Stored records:
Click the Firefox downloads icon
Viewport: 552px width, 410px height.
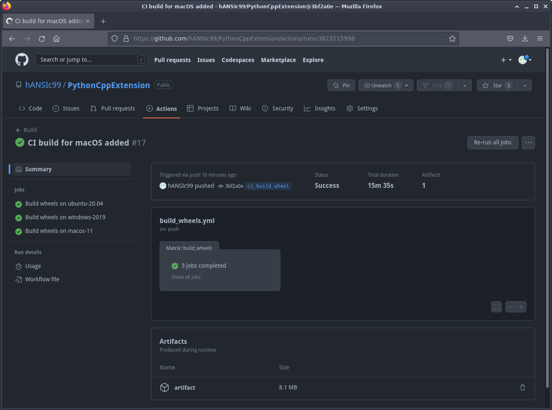tap(525, 38)
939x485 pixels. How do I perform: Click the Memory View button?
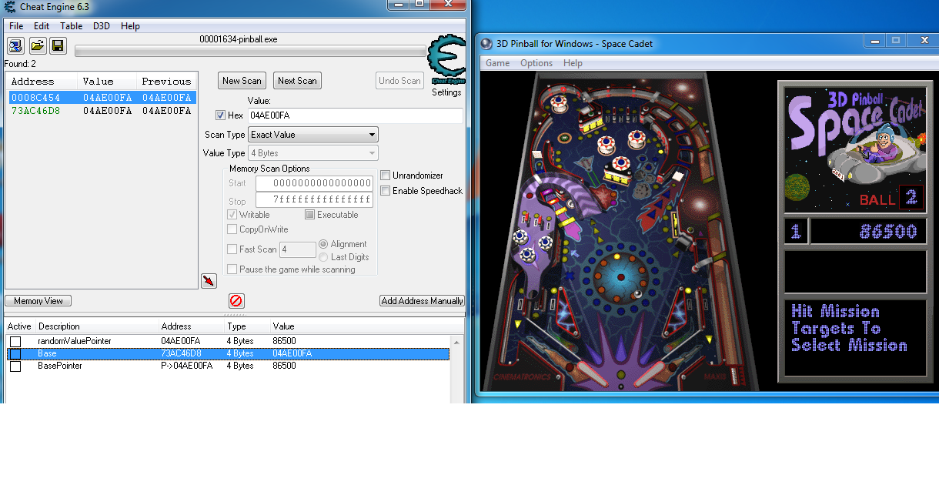[38, 301]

**EXERCISE OBJECTIVE**
Exact copies of the lines from the one containing "939x485 pixels. How" through the end of the records above are required, with no pictures among them.

**ANSWER**
939x485 pixels. How do I perform: Click the Memory View button?
[38, 301]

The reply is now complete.